69 année érotique, des tableaux orphelins d'une chanson de Gainsbourg

L'Espace 24 Beaubourg à Paris, propose jusqu'au 7 décembre l’exposition 69 année érotique qui réunit une cinquantaine d'oeuvres à l'érotisme frisant parfois la pornographie qui avait, à l'époque, valeur de geste politique et transgressif.

Vue de 2019, alors que la pornographie est un produit de consommation usuelle sur Internet, les tableaux très colorés sélectionnés par les galéristes Tancrède Hertzog et Léopold Legros paraissent bien en retrait. A l'époque pourtant, ils étaient porteurs d'un message politique directement dérivé de l'esprit de mai 68. D'ailleurs, en observant les évènements, cette fin des années 60 et leurs conséquences, il apparaît que l'année 1969 a été plus déterminante que celle qui l'a précédée, à inaugurer ce qui a été reconnu comme la "parenthèse enchantée". Cette période d'insouciance sexuelle a duré plus de dix ans. Ouverte par l'usage de la pilule anticonceptionnelle autorisée depuis seulement l'année précédente, elle s’est tragiquement refermée en 82/83 avec l'apparition du Sida.

Evelyn Axell - L’égocentrique, 1968
Tissu clartex et émail sur panneau unalit, 108 x 72 cm

Sans distinction d'école ni de courant, la sélection de "69 année érotique" présentera - entre autres œuvres témoignant de l'esprit de décennies de conquête de la liberté sexuelle - les habituelles tête d’affiches comme Monory (1924-2018), Télémaque (né en 1937) ou Schlosser (né en 1931), dont plusieurs oeuvres majeures sont présentées, mais aussi des créations de quelques artistes plus rares ou plus confidentiels, tels l’esthète Emanuel Proweller (1918-1981), le jouissif Christian Babou (1946-2005) ou encore l’élève psychédélique de Dali et brillant dilettante Frederic Pardo (1944-2005).
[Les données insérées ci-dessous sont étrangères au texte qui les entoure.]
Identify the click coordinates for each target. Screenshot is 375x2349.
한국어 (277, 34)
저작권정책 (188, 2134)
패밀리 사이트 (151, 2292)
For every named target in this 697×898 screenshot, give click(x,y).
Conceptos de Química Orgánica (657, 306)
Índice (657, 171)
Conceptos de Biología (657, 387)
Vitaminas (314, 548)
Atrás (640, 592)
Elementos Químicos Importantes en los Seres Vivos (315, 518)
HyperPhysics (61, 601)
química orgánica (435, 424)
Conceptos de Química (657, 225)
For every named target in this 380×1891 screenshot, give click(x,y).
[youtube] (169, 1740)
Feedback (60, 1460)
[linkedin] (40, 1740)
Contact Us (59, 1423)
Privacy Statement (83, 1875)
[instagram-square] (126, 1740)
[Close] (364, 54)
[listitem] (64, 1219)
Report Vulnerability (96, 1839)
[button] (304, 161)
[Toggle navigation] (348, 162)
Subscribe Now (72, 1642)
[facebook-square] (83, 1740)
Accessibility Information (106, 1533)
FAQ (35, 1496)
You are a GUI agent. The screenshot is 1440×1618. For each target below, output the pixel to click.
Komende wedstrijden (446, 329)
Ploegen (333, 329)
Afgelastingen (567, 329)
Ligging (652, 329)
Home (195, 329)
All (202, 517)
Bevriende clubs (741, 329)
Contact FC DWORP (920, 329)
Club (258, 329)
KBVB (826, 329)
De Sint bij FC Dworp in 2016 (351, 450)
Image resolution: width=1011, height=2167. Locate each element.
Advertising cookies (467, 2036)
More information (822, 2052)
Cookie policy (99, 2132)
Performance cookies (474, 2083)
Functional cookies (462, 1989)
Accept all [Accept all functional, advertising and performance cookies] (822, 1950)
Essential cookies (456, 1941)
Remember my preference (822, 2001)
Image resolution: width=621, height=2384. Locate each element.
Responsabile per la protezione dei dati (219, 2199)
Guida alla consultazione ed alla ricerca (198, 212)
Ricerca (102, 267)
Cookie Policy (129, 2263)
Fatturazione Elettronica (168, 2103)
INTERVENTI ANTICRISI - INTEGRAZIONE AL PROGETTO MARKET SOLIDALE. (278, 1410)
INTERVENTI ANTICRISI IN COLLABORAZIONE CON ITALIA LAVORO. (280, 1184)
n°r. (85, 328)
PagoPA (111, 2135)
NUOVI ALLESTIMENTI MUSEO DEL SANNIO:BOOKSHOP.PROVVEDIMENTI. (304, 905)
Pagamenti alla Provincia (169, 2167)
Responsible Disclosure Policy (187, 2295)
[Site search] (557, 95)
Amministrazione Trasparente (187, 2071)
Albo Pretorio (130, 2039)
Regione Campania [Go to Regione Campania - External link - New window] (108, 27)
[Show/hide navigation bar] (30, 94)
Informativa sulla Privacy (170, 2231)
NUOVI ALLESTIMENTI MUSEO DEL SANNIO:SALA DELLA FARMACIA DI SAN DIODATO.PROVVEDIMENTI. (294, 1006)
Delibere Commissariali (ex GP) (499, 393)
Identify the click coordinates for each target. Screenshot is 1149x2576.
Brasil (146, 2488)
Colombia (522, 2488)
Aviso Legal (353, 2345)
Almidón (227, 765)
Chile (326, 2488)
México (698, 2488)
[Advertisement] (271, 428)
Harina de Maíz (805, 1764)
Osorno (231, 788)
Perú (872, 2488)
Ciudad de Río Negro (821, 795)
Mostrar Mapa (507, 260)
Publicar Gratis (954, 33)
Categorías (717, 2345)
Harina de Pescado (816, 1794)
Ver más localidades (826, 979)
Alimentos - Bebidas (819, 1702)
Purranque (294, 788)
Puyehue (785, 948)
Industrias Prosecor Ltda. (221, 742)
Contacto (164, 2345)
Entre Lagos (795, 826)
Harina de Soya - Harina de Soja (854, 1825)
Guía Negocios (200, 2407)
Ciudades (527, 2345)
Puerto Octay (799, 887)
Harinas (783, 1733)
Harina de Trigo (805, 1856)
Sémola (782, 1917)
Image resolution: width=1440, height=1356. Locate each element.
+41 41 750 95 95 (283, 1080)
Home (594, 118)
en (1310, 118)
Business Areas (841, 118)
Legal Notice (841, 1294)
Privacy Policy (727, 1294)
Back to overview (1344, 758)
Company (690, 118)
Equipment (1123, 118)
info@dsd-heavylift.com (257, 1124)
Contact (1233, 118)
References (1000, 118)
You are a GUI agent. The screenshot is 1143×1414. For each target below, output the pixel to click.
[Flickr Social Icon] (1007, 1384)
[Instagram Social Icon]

Cette revendication de liberté sexuelle d’abord, puis générale ensuite, que portent ces oeuvres - dont certaines n'ont encore jamais été exposées renvoie à des artistes plus provocateurs, parce que délivrés du puritanisme, que leurs homologues du Pop Art aux Etats-Unis. Ces modèles ont servi de base à la récupération par les créateurs et publicitaires des décennies suivantes et sont aujourd’hui invisibles sur les réseaux sociaux qui préfèrent vendre de la pub à l’extrême-droite coincée américaine plutôt que de montrer la moindre aérole… Souvenons-nous d’un temps moins hypocrite.